Sensors & VisionAffordable cameras and LiDAR systems act as the “eyes” that replace human drivers.
BatteriesEnergy density is the main factor limiting how much cargo a drone can carry.
Communications & SATCOMSecure, jam-resistant data links are essential for controlling and monitoring remote operations.
Counter-Drone (Electronic Warfare)As logistics drones become more common, systems designed to detect, disrupt, or destroy them are expanding as well.

The "Autonomy Trap": Why Humans Are Still in the Loop 

There is a massive difference between unmanned (remote-controlled) and autonomous (AI-driven).
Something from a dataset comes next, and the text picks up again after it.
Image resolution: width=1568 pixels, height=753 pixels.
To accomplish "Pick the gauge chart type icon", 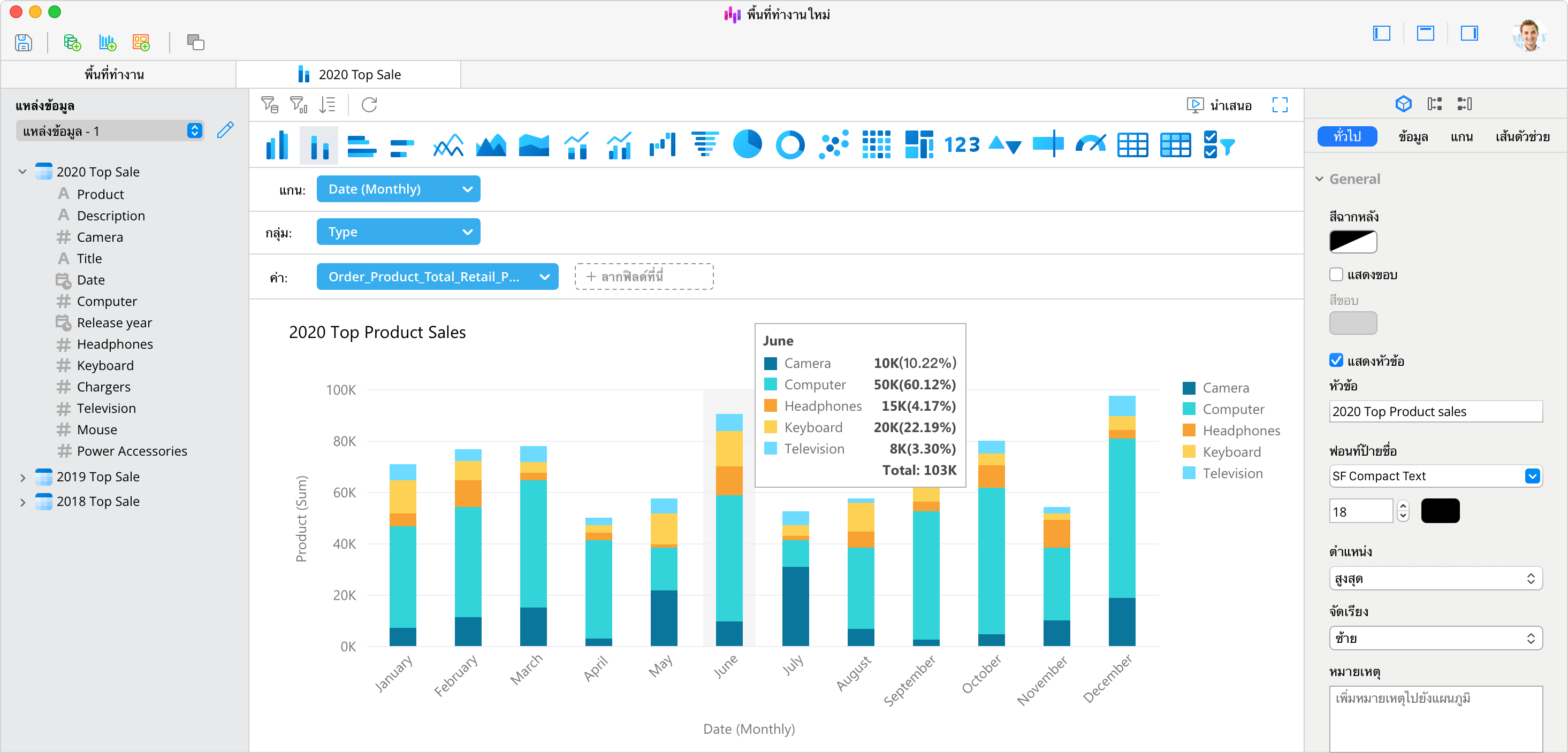I will 1090,145.
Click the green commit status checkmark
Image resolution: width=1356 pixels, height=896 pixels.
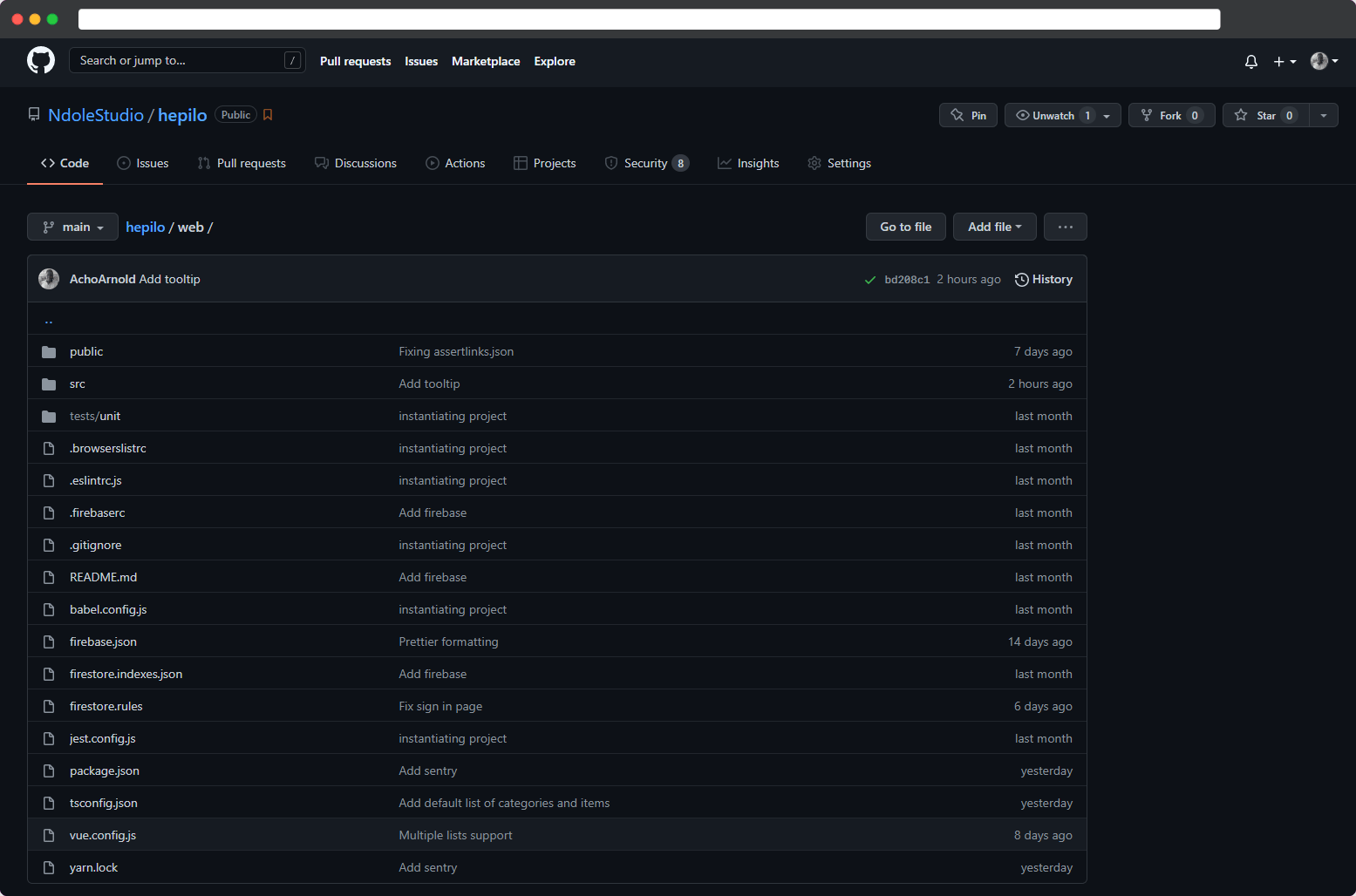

Right now, most combat logistics bots are unmanned, not autonomous. Why? Electronic Warfare (EW). In Ukraine, Russian jammers frequently cut the data links between drone operators and their machines. A fully autonomous drone might just fly home or crash if the signal is lost. For this reason, most military logistics today uses a hybrid model: Autonomous navigation for the boring middle part of the flight. Human control for the tricky takeoff and landing near the enemy. True autonomy, where a drone makes life-or-death decisions about routing through a threat zone, is still years away. 

The Hard Limits: Why Convoys Aren't Gone Yet

If drones are so great, why do we still see trucks? Because unmanned systems have brutal limitations:

Payload: A drone carries 5kg. A truck carries 5,000kg. You can’t resupply a tank battalion with quadcopters. 

Weather: High winds, rain, and sandstorms ground 90% of current cargo drones. 

Cost: While cheap drones exist, large, all-weather cargo UAVs (like the K-MAX helicopter) can be costly. 

Power: Battery tech hasn't kept up with demand. A diesel truck has incredible energy density; a battery does not. 

For the next decade, drones will handle the "last mile" to the front lines, while armored trucks handle the long haul from the border. 

The Future: The Mesh Network 

Military planners now expect future battlefields to be dominated by robotic logistics networks. Imagine a "mesh" where ground robots hand off pallets to landing drones, which fly them to hilltops, where smaller quadcopters take them to individual foxholes. All coordinated by AI, all happening simultaneously. The traditional military supply convoy—a slow, noisy, visible target—is no longer the only option. It’s rapidly becoming a relic of a less transparent era. As drones get cheaper and smarter, the future of war won’t be fought by the biggest army, but by the best-supplied one.